Just in time for Earth Day, Los Angeles County officials this week unveiled a solar mapping program that allows homeowners and businesses to go online to determine if their properties are good candidates for solar power. The Los Angeles County Solar Map application leverages the power of Microsoft Virtual Earth to provide the data visualization and serves as the front end user interface for the application.
The program uses roof size, pitch and shading from nearby trees, buildings and mountains to provide a building’s solar potential and the potential value of installing solar panels. To better understand this, the site provides “About your estimate” information, but I received the following details from Mark Greninger, Geographic Information Officer for the County:
“Basically we used our high resolution elevation model taken using LIDAR during our 2006 Imagery Capture (see http://planning.lacounty.gov/lariac for details), and ran ESRI’s Solar Radiation Model for the entire county (this took 30 days on an 8-processor server).
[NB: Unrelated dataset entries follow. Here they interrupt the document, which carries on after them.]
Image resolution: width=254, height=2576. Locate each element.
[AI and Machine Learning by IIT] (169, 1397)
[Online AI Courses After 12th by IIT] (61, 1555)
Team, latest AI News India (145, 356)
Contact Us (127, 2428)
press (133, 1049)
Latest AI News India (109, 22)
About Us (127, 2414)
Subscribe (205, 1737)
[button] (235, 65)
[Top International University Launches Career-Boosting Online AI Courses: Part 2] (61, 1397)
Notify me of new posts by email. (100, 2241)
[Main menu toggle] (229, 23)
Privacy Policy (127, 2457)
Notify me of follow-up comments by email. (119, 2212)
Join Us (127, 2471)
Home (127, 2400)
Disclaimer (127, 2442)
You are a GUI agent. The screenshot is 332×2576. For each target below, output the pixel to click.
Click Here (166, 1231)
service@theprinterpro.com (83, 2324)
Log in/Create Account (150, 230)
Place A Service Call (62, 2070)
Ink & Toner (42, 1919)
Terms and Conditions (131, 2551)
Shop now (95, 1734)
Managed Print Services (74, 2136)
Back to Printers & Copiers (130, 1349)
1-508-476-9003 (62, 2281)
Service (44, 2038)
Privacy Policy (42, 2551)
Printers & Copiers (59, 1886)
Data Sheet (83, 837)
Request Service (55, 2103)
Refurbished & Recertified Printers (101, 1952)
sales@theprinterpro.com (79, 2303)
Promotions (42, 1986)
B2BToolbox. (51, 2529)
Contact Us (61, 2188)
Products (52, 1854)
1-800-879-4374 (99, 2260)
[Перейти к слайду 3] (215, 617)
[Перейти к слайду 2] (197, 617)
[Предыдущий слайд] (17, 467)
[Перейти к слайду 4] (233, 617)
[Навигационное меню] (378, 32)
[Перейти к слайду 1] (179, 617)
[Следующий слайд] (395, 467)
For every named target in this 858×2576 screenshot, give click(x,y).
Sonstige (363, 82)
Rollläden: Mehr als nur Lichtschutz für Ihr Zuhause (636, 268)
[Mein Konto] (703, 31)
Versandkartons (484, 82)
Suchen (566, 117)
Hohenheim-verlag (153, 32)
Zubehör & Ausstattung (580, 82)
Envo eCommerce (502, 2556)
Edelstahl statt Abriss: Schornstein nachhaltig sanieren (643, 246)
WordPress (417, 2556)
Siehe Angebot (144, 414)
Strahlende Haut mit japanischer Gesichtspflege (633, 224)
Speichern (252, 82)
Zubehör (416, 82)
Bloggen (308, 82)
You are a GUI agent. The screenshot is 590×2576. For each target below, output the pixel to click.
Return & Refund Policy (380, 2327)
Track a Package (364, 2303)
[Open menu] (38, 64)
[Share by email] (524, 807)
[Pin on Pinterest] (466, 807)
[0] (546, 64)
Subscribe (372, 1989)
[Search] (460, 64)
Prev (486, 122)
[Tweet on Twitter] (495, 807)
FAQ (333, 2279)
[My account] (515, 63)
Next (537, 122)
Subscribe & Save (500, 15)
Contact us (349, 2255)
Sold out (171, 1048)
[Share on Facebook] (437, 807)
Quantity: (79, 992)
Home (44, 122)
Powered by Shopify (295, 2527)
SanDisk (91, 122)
This calculation includes the effects of roof pitch, chimneys, trees, etc to provide the areas of a roof that are good for solar. The roof area itself was pulled from a calculation using the Infrared imagery. From that point I used GIS analysis to attach the property information to all of the results, and then summarized the results for each property. Moving forward we are looking to figure out how to show the 350 million individual values that go into the results.”
The County, as a major electricity user, with facilities spread across a wide geography, seems a natural test-bed for the implementation of solar energy systems. But the decision to install a solar energy system is generally difficult because it involves complex factors such as: the solar electricity potential (based on geography and building characteristics), installation costs, availability of rebates, estimated energy savings, identifying reputable installation contractors, performing return on investment (ROI) calculations, and who to contact to get started.
But LA County officials consider it a fiscally responsible move in an effort to reduce electricity costs by installing solar systems and believed a Solar Map would provide a simple and elegant solution, utilizing existing aerial imagery, solar potential software and a solar engineering model to provide potential solar installation information for any building.
As you would expect with a Virtual Earth application, the map features pushpins to represent the different data layers, in this case Government (green), Residential (yellow), Commercial (pink), Schools/libraries (cyan), Non-profits (blue), and Zip Code Summaries (red). Mousing over the pushpin provides information for that particular installation or a summary of all installations for an entire zip code (installations are combined to create a total figure). The red dot represents the center point of the zip code only.
I am thrilled to see that the County implemented Virtual Earth’s 3D environment for its users to navigate its buildings and terrain in the intuitive manner that only Virtual Earth 3D provides. Internal Services Director Tom Tindall, suggests through the County’s press release that this additional level of detail will help the County itself to “evaluate and implement cost-effective installations, including solar power and solar water heaters.”